Baffling Array of Food Confuses, Delights Students

By Shane Ferro

Published March 28, 2008

If there’s one thing that college students get excited about it’s free food. Though students may have had to swipe in for a $14 meal in order to get it (not totally free, apparently), John Jay Dining Hall’s lunchtime Food Expo on Wednesday was surrounded by unparalleled excitement.

The expo, which aimed to gauge students’ reactions to new products to be featured at either John Jay, Café 212, Ferris Booth Commons, or JJ’s Place, featured vendors along every wall, handing out samples of their products and eagerly talking them up. Sugar, salt, and convenience—staples of the college diet—were available in abundance to be sampled or hoarded and smuggled out in large quantities.

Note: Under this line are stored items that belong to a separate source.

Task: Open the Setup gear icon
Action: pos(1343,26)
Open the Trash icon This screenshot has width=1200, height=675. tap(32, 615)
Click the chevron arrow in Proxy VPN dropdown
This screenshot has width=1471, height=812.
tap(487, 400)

One of the most popular tables was filled with seven different varieties of Pretzel Crisps, pretzel snacks that are thin and dippable. The average salted and honey mustard chips were situated next to the more bizarre buffalo-wing-flavored and chocolate-covered crisps. Conveniently located next to the display was a large bowl of Sabra hummus, which is currently sold at Ferris Booth and JJ’s in individual packages, so that students could experience the dipping pleasure of the flat pretzels.

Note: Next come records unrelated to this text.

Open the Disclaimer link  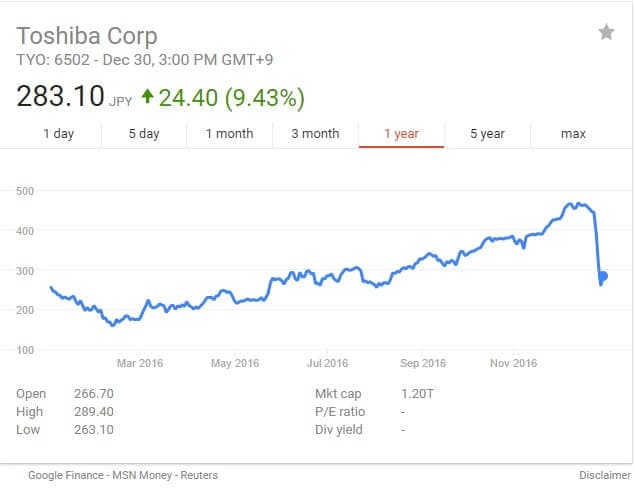pos(603,475)
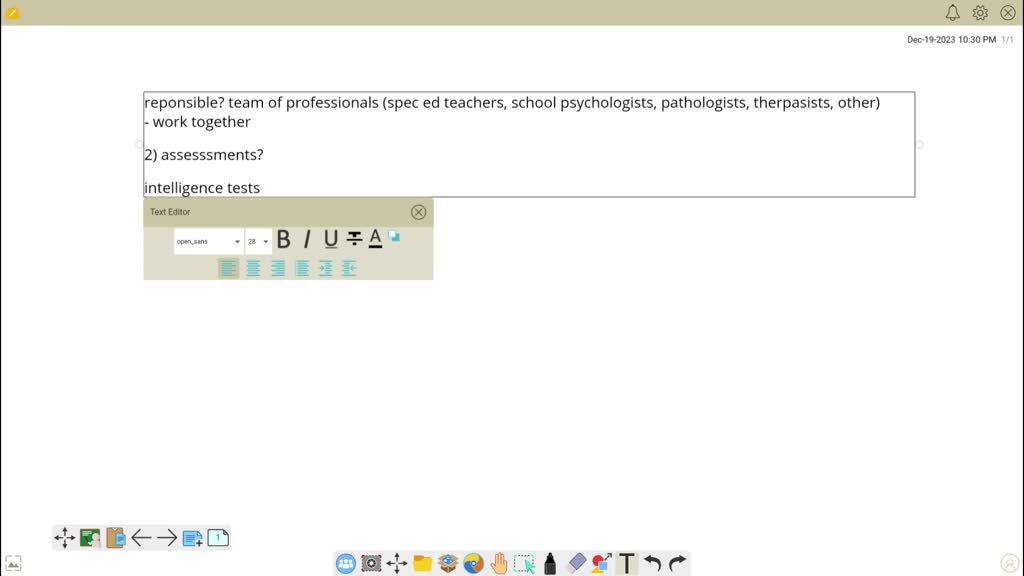1024x576 pixels.
Task: Open the web browser tool
Action: click(473, 563)
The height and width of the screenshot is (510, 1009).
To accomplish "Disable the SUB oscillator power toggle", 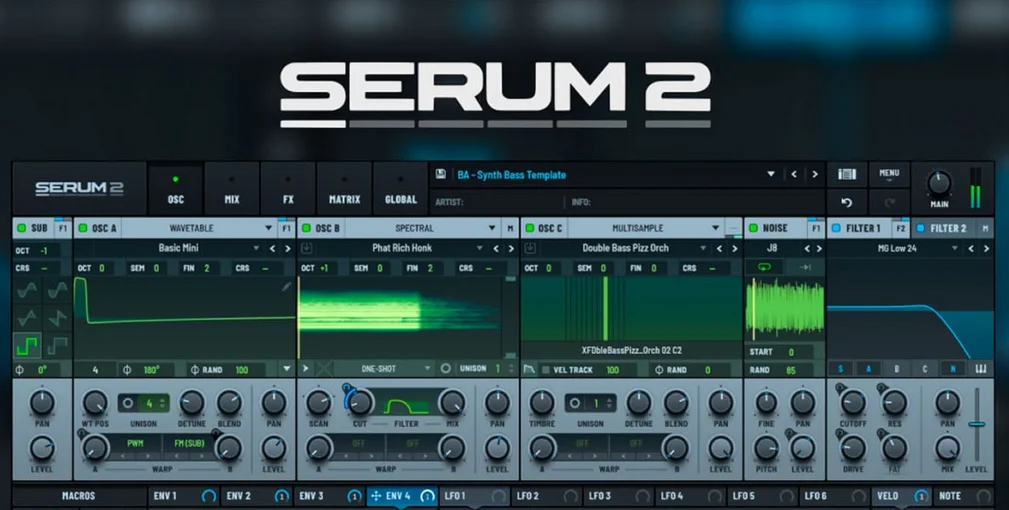I will click(x=21, y=228).
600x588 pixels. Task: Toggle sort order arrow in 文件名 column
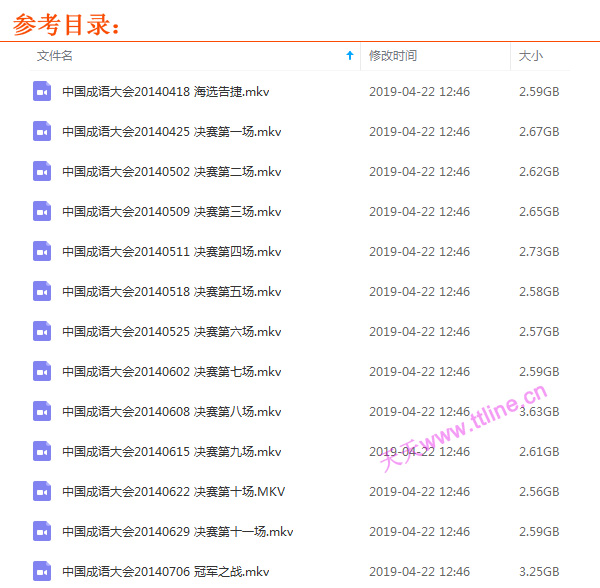[349, 56]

Many vendors represented beverage companies. Vitamin Water, Gatorade, Guayaki Yerba Mate tea, Naked Juice, and packets upon packets of Crystal Light On The Go were handed out to students and consumed almost as quickly as they could be poured.
Energy bars were also abundant. Luna Bars, TLC chewy granola bars, Powerbars, and Larabars all made an appearance, promoting either health, performance, or meal replacement.

Though much of what was offered at the expo could be considered junk food, the outlook is not all bad. On the whole, the food was trans-fat free, and much of it was geared toward specialized diets. Pretzel Crisps are certified pareve for those who keep kosher, Guayaki tea is certified fair trade and USDA organic, vegetarian sausages were being served up over by Wilma’s grill, and French Meadow bakery had a selection of certified gluten-free desserts along with their whole grain organic pastries and breads.

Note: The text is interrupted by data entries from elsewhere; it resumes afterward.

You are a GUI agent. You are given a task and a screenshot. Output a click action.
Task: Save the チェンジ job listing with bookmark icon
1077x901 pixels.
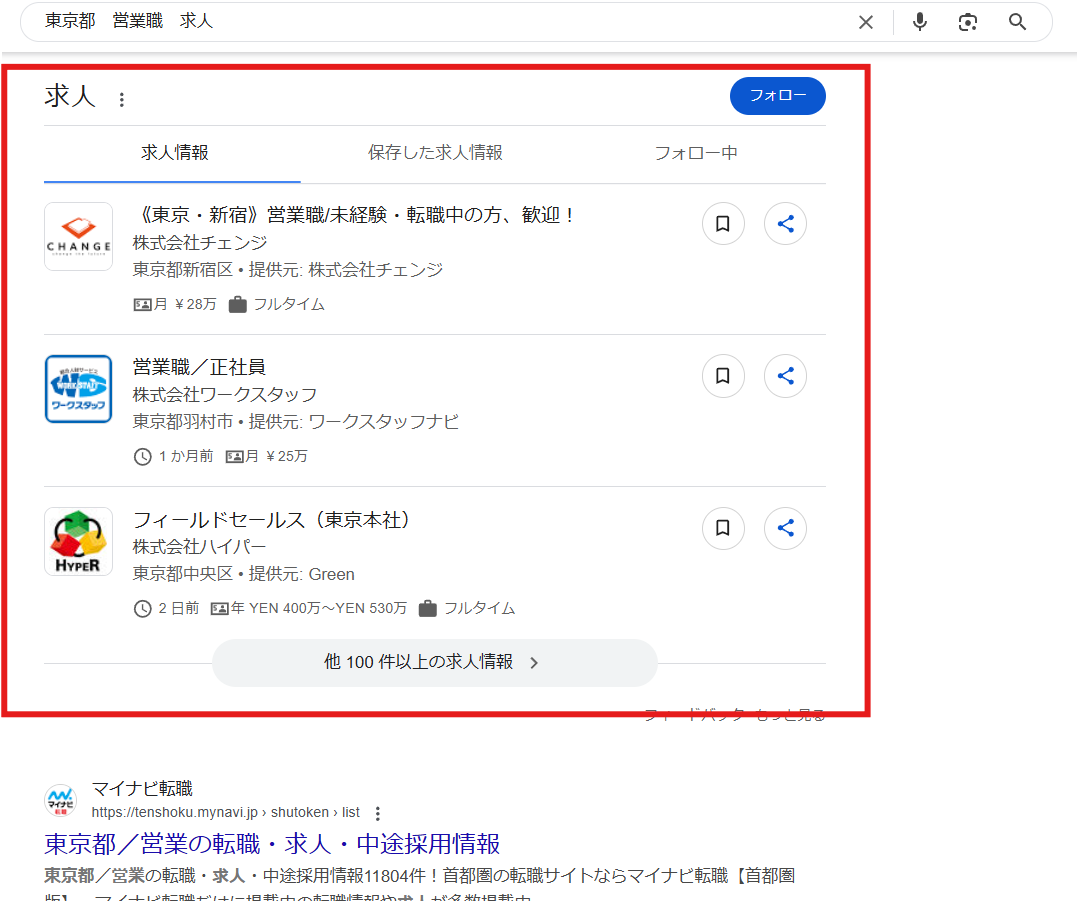723,224
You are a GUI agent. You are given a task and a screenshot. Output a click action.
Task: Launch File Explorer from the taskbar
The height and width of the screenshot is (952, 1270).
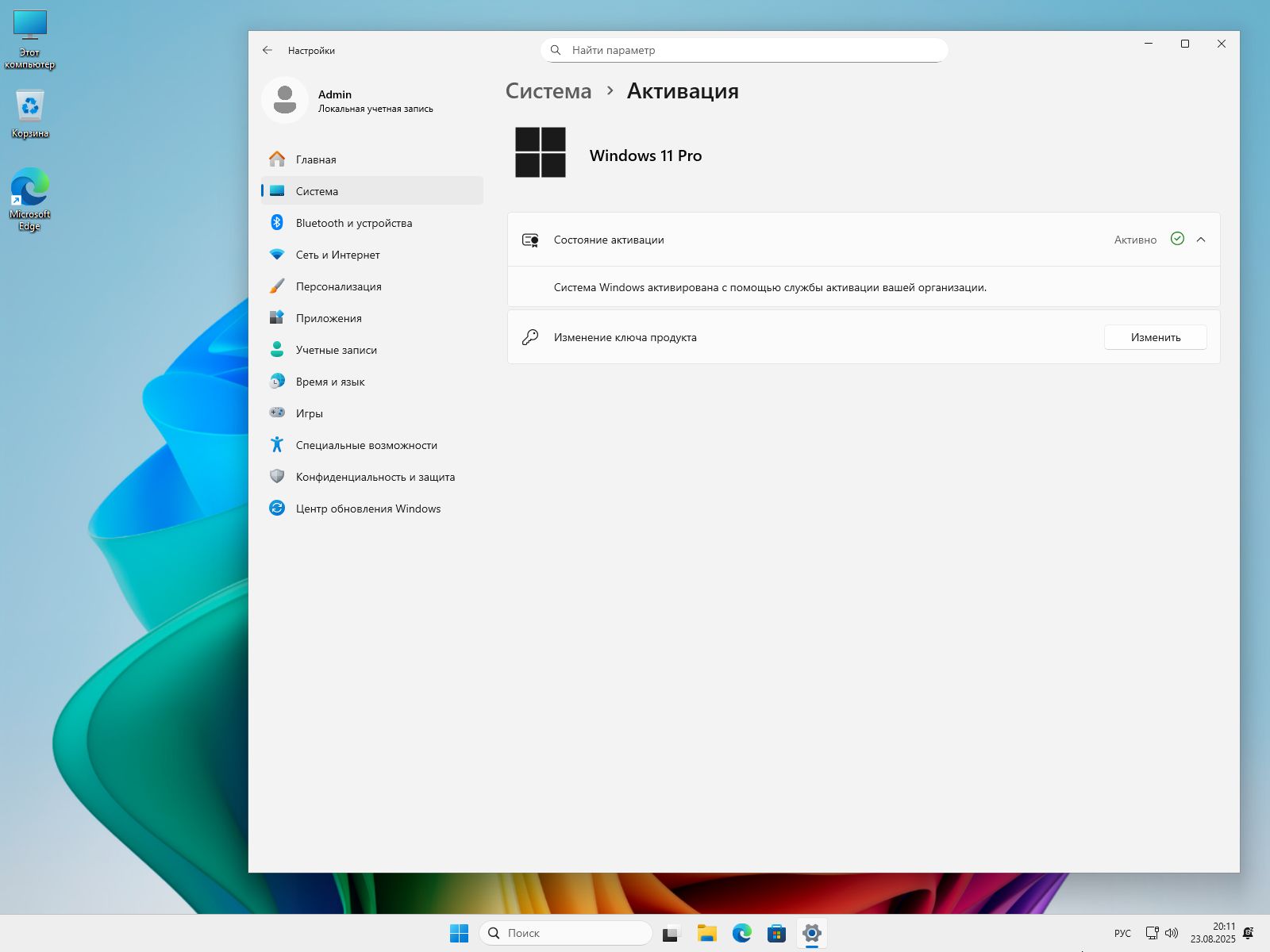click(706, 933)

Prepared foods also had a few new surprises. There were several different varieties of chicken at the entrée station, taquitos that seemed wildly popular, and salmon omelettes served up by Wilma. The pizza station featured pies from a new distributor, and included a brightly-colored veggie-lovers’ as well as a meat-lovers’ to satisfy the most ravenous carnivore.

If John Jay were this interesting every day, people might just begin to like it.